We paid a fee of 0.25% of the outstanding principal amount of the commitments under the Credit Agreement on the amendment closing date and we will pay an additional fee of 1.00% of the outstanding principal amount of the commitments under the Credit Agreement on September 29, 2023.
During the 52 weeks ended April 29, 2023, we incurred debt issuance costs totaling $4.1 million related to the March 2023 Credit Agreement amendment. The debt issuance costs have been deferred and are presented as prepaid and other current assets and other noncurrent assets in the condensed consolidated balance sheets, and subsequently amortized ratably over the term of the Credit Agreement.
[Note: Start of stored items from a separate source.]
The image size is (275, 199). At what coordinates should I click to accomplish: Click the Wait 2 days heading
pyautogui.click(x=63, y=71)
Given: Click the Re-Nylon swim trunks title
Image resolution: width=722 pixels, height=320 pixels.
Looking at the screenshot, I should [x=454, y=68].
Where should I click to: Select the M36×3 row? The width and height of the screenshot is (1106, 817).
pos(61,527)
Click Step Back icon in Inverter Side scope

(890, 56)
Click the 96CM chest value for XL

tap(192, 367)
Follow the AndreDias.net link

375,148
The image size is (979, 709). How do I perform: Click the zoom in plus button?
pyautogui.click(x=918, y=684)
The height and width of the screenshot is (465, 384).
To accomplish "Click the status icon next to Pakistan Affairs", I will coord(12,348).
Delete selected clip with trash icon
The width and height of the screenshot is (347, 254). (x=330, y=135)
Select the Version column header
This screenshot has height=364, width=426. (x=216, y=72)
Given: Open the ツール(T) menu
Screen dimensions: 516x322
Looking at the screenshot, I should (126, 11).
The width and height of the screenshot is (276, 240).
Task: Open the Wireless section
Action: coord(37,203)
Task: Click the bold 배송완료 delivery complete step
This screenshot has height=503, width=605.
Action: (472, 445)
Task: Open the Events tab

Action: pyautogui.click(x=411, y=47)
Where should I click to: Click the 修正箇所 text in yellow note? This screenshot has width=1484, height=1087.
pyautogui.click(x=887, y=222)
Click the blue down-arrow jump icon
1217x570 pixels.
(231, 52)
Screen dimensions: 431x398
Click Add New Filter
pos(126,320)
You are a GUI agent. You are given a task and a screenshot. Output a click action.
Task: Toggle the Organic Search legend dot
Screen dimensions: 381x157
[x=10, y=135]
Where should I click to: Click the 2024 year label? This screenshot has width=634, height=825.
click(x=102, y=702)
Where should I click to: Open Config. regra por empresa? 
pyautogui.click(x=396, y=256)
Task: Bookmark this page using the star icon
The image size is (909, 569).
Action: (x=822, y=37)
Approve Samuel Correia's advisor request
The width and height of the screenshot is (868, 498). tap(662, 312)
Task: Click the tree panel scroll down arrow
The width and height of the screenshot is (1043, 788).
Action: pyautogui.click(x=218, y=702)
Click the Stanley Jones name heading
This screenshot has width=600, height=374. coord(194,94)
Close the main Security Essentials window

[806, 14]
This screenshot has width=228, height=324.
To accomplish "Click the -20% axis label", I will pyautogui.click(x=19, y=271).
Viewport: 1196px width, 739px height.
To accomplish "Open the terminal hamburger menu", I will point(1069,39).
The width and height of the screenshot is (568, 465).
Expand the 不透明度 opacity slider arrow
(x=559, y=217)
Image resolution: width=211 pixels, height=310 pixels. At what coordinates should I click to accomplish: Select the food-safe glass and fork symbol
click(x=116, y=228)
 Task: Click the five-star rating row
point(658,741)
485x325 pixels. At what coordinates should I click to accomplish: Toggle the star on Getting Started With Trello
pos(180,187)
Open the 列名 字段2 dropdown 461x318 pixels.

May 2023 Credit Agreement Amendment
On May 24, 2023, we amended our existing Credit Agreement to (i) increase the applicable margin with respect to the interest rate under the Credit Agreement to 3.75% per annum, in the case of interest accruing based on SOFR, and 2.75%, in the case of interest accruing based on an alternative base rate, in each case, without regard to a pricing grid, (ii) defer the reduction of advance rates used to calculate our borrowing capacity by an amount equal to 500 basis points previously required on May 31, 2023 to September 1, 2023, (iii) require cash flow reporting and variance testing commencing June 3, 2023 and (iv) defer partial prepayment of the term loan from the DSS segment sale proceeds to September 1, 2023. We did not incur debt issuance costs related to the May 2023 Credit Agreement amendment. For additional information related to the Credit Agreement amendment, see the Company’s Report on Form 8-K dated May 24, 2023 and filed with the SEC on May 31, 2023.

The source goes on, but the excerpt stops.